One of the hardest but most important lessons I have learned over the last 8 years has been that good intentions are not good enough. No matter how well meaning I have been or continue to be, the impact of my actions on the community I claim to be helping far outweighs my goodwill.

While in Jinja my white savior complex was only reinforced as I met other young, white American women who had moved to this same town. I watched in awe of young women who moved halfway across the world at age 18 with no experience, no college education. They were starting organizations and adopting children. How amazing? If they could do it, why not me? So I did. With only a bachelors degree and little-to-no experience, I co-founded an NGO in the same town as Renee Bach and her project – “Serving His Children.”

Initially, I admired Renee for her sacrifice and tireless commitment to helpingchildren battling malnutrition. It was not until January 2014 that my perspective really started to change. There was a child referred to our center who had previously been at Serving His Children (SHC). He and his Grandmother stayed with us for several months while he received much needed medical care. The day after we had received some good news about his heart condition, he died of a sudden heart attack. His 3-year-old body had been through a great deal of stress and it had finally given out.

We found out that this little boy had suffered a severe case of malnutrition and was brought to Renee’s NGO in Masese. They got him fat and healthy and then sent him home without so much as any consideration for the root cause of his malnutrition. There was no follow up, so he fell sick again, so sick that his body was not able to come back from it this time.

Renee and her Social Worker at the time came out to our office to discuss this case, as I made it clear I held her partially responsible for this child’s death. I explained that had she training or experience in child welfare, she’d know how critical it is to follow up on cases like this. I was frustrated at that point but all I was asking was that Renee and her team do better follow up moving forward to prevent kids from falling through the cracks and ending up right back where they started.

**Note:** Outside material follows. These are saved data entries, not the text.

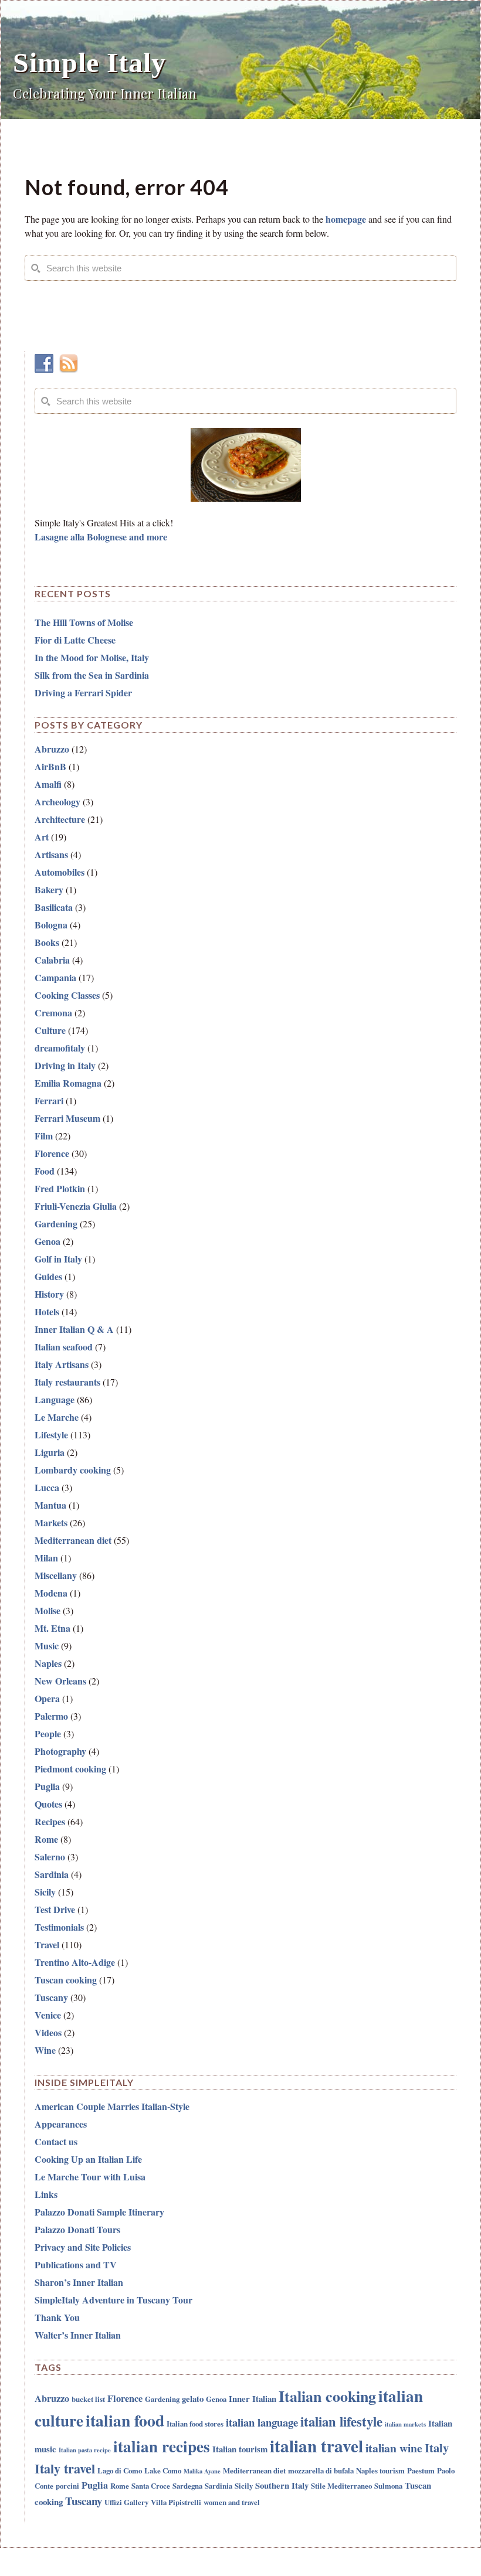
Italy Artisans (62, 1364)
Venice (48, 2015)
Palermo (51, 1716)
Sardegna (187, 2485)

It was soon after this that my concern moved to terror, as I learned that the poor follow-up procedures were far from the most dangerous thing happening at Serving His Children. It was reported by multiple parties that Renee was actively practicing medicine on children that came to the center. She had medical professionals on staff but she herself, with no medical training, chose to actively treat and respond to serious medical needs of children in crisis.

Below is a screen capture of a blogpost Ms. Bach published on the Serving His Children website. This post, among others, have since been taken down. Nothing published on the internet really ever goes away. We were able to recover a number of troubling posts just like this, that were taken down after evidence was submitted to the Jinja Police and Ministry of Health in Uganda in 2015.

Here you can find a detailed account of just some of the direct, self-taught medical care this American missionary engaged in. She writes, “I hooked the baby up to oxygen and got to work….As I took her temperature, started an IV, checked her blood sugar, tested for malaria, and looked at her HB count… I was attempting to diagnose the many problems that could potentially be at hand…After doing a search for blood around Jinja town, we found her type and it was a match! We started the transfusion…”

According to previous volunteers and former staff, the above account is nothing compared to the high level medical practices Ms. Bach would engage in at Serving His Children. Taking children from actual hospitals and medical centers, Renee and her team would bring children back to the center in Masese. Renee herself would openly talk about how much she enjoyed “hands on medical care”. An unknown number of children have died in the care of this center. Proper protocol was not followed after the children died, so it could be quite challenging to find the total number of lives lost due to such serious negligence.

Pictured is Renee Bach standing in a room at Serving His Children in Masese. The room is covered, wall to wall, with photos of malnourished children.

Many of us who have tried to hold Renee and SHC accountable have been lambasted, yelled at and referred to as “the enemy” by supporters of Renee. The “home church” that Ms. Bach attended in Jinja, as well as a significant portion of the missionary community there, supported and defended her. It seems as though missionaries may have a selective tendency when it comes to following the laws of the land. Could you imagine if a young, Ugandan woman was experimenting with medical procedures on their children and they ended up dying? These same missionaries who have stood by and justified these behaviors would not sleep until they got justice if this had happened to their children.

What’s worse? Renee’s Board of Directors in America consisted of close friends and family members. When volunteers and employees would write to the board about these concerns, rather than holding Renee accountable, the board would find a way to get rid of anyone who was seen as “critical” of Renee’s calling from God.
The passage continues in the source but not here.